We studied microstates during sleep in patients with schizophrenia by analyzing high-density EEG sleep data from 114 patients with schizophrenia and 79 control participants. We used a polarity-insensitive -means analysis to extract a set of 6 microstate topographies.
These 6 states included 4 widely reported canonical microstates. In patients and control participants, falling asleep was characterized by a shift from microstates A, B, and C to microstates D, E, and F. Microstate F was decreased in patients during wake, and microstate E was decreased in patients during sleep.

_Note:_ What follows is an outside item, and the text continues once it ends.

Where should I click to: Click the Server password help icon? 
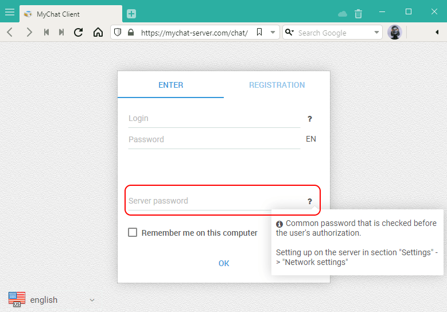point(310,201)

The complexity of microstate transitions was greater in patients than control participants during wake, but this reversed during sleep.
Our findings reveal behavioral state-dependent patterns of cortical dysconnectivity in schizophrenia. Furthermore, these findings are largely unrelated to previous sleep-related EEG markers of schizophrenia such as decreased sleep spindles. Therefore, these findings are driven by previously undescribed sleep-related pathology in schizophrenia.
异常功能连接是精神分裂症的一个标志。精神分裂症中连接障碍的确切性质和机制仍不清楚,但有证据表明清醒和睡眠状态下的连接障碍有所不同。微状态分析利用脑电图(EEG),通过将EEG数据聚类成一小套反复出现的空间模式(即微状态)来研究大脑活动协调的大规模模式。我们假设这项技术将使我们能够在精细的时间分辨率下探究脑网络之间的连接性,并揭示此前未知的睡眠特异性连接障碍。
我们通过分析114例精神分裂症患者和79名对照参与者的高密度EEG睡眠数据,研究了精神分裂症患者睡眠期间的微状态。我们使用了一种不敏感极性的均值分析来提取一组6种微状态地形图。
这6种状态包括4种广泛报道的典型微状态。在患者和对照参与者中,入睡的特征是从微状态A、B和C转变为微状态D、E和F。在清醒状态下,患者的微状态F减少,在睡眠状态下,患者的微状态E减少。在清醒状态下,患者微状态转换的复杂性高于对照参与者,但在睡眠期间这种情况发生了逆转。
我们的研究结果揭示了精神分裂症中与行为状态相关的皮质连接障碍模式。此外,这些结果在很大程度上与先前精神分裂症的睡眠相关EEG标记物(如睡眠纺锤波减少)无关。因此,这些结果是由精神分裂症中先前未描述的睡眠相关病理所驱动的。